I just finished, and really enjoyed this book. I'm a pretty big reader, but I'm not ashamed to admit that a lot of the time subtleties and even broad themes in fiction kind of go over my head - I'm just along for the ride. With Klara and the Sun, though, I was finding all sorts of ideas and connections popping into my head as I was reading it and I just felt like jotting a few down for the sake of my own memory. Whether this is simply a testament to these themes being particularly interesting to me, or the deft touch of the author, I have no idea.

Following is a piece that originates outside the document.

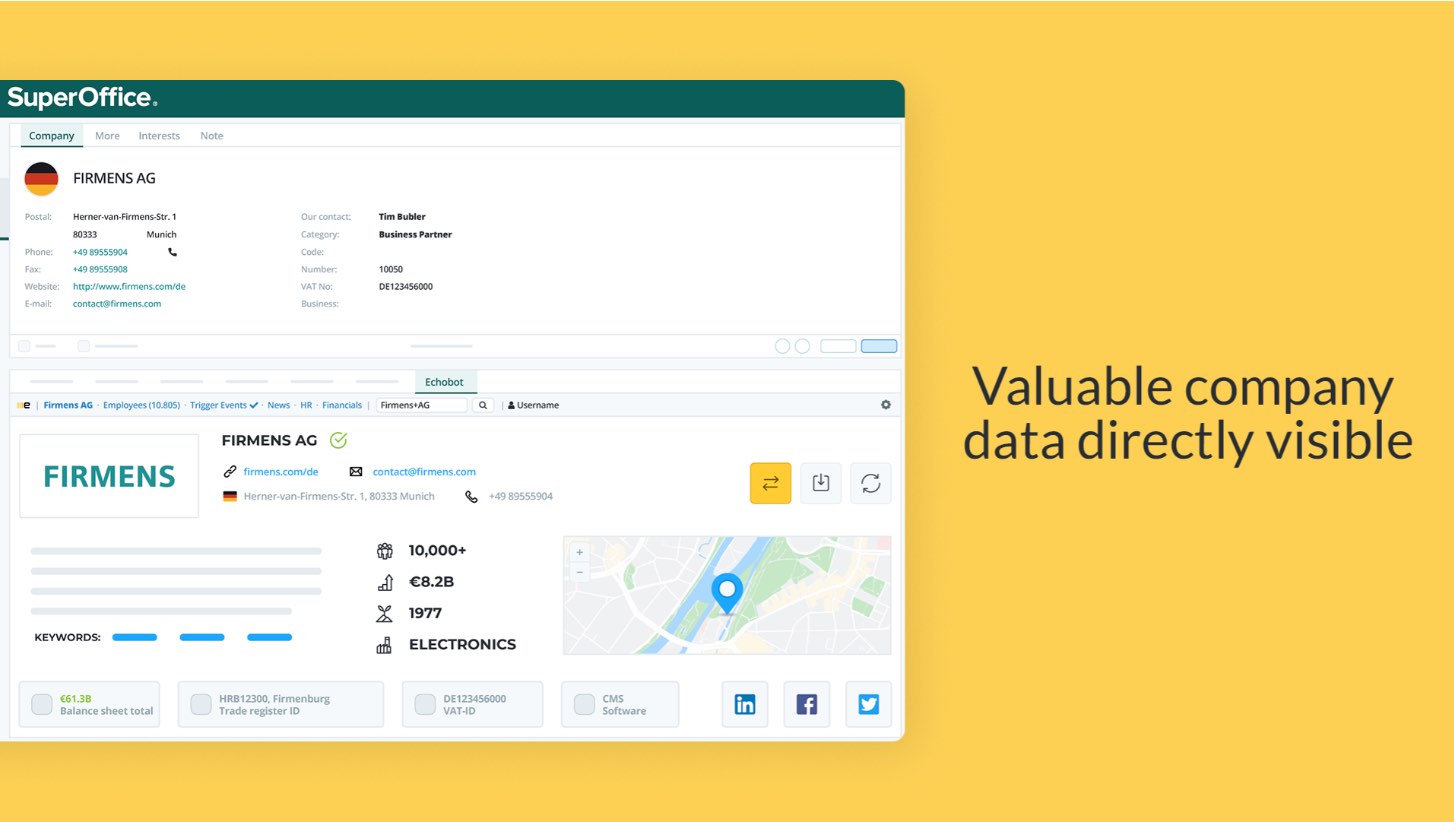Image resolution: width=1454 pixels, height=822 pixels.
Task: Open the Twitter profile icon
Action: point(868,704)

This is by no means an exhaustive, well-researched essay, I'm sure there are many other characters and themes which could be delved into much more deeply. Just a handful of points which sprung to mind when I started thinking about writing this down.
Artificial intelligence
One of my favourite takeaways from the book, although this is by no means a point which is laboured or made explicitly, is the idea that no matter how well we think we have developed/trained an AI, we can never really know its "thoughts" or how it will view the world. I think it's safe to assume that whoever created Klara did not intend for her to worship the sun as a god-like figure, although it is possible that seeking out the sun was programmed into her as a goal since this is how AFs gain energy, which has had this unintentional side effect.
This god-like worship of the sun led to a range of risky behaviours, such as her treks out to McBain's barn, and her personal sacrifice to destroy the Cootings Machine. Both fairly low stakes in the grand scheme of things, but it makes the point nevertheless that the development of AI can have wildly unintended consequences which are inscrutible to the developers of said AI. This made me think of the thought experiment of an AI Stamp Collecting Robot which ends up destroying the world, excellently described in this Computerphile video.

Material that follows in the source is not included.